Type out the entries again, matching each one exactly.
**** Record extracts
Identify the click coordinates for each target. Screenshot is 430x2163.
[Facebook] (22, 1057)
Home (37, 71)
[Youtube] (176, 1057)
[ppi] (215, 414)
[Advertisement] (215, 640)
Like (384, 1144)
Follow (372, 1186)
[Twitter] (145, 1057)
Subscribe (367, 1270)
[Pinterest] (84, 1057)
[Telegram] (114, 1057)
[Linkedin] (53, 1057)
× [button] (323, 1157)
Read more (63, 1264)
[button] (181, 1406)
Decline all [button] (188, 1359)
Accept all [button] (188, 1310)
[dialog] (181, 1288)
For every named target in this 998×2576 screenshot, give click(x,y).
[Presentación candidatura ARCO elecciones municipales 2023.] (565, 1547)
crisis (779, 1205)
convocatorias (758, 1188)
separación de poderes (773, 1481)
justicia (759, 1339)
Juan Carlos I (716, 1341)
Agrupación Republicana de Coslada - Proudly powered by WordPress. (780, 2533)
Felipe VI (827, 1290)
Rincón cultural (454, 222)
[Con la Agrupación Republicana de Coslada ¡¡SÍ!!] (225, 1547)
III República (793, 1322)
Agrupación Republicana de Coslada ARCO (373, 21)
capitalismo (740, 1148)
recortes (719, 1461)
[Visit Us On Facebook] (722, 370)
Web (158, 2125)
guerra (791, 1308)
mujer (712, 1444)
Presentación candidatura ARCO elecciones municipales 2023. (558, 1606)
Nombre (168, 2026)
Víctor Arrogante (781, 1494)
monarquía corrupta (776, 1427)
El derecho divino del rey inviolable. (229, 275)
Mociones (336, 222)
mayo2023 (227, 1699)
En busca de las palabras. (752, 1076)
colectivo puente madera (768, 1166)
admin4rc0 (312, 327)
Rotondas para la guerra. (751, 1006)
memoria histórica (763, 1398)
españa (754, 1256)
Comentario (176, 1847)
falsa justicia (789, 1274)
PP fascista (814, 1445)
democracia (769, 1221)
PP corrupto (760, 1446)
********
**Finished task**
Identify the click coordinates for each target. Screenshot is 430x2163.
[Facebook] (22, 1057)
Home (37, 71)
[Youtube] (176, 1057)
[ppi] (215, 414)
[Advertisement] (215, 640)
Like (384, 1144)
Follow (372, 1186)
[Twitter] (145, 1057)
Subscribe (367, 1270)
[Pinterest] (84, 1057)
[Telegram] (114, 1057)
[Linkedin] (53, 1057)
× [button] (323, 1157)
Read more (63, 1264)
[button] (181, 1406)
Decline all [button] (188, 1359)
Accept all [button] (188, 1310)
[dialog] (181, 1288)
For every named target in this 998×2576 screenshot, give click(x,y).
[Presentación candidatura ARCO elecciones municipales 2023.] (565, 1547)
crisis (779, 1205)
convocatorias (758, 1188)
separación de poderes (773, 1481)
justicia (759, 1339)
Juan Carlos I (716, 1341)
Agrupación Republicana de Coslada - Proudly powered by WordPress. (780, 2533)
Felipe VI (827, 1290)
Rincón cultural (454, 222)
[Con la Agrupación Republicana de Coslada ¡¡SÍ!!] (225, 1547)
III República (793, 1322)
Agrupación Republicana de Coslada ARCO (373, 21)
capitalismo (740, 1148)
recortes (719, 1461)
[Visit Us On Facebook] (722, 370)
Web (158, 2125)
guerra (791, 1308)
mujer (712, 1444)
Presentación candidatura ARCO elecciones municipales 2023. (558, 1606)
Nombre (168, 2026)
Víctor Arrogante (781, 1494)
monarquía corrupta (776, 1427)
El derecho divino del rey inviolable. (229, 275)
Mociones (336, 222)
mayo2023 (227, 1699)
En busca de las palabras. (752, 1076)
colectivo puente madera (768, 1166)
admin4rc0 (312, 327)
Rotondas para la guerra. (751, 1006)
memoria histórica (763, 1398)
españa (754, 1256)
Comentario (176, 1847)
falsa justicia (789, 1274)
PP fascista (814, 1445)
democracia (769, 1221)
PP corrupto (760, 1446)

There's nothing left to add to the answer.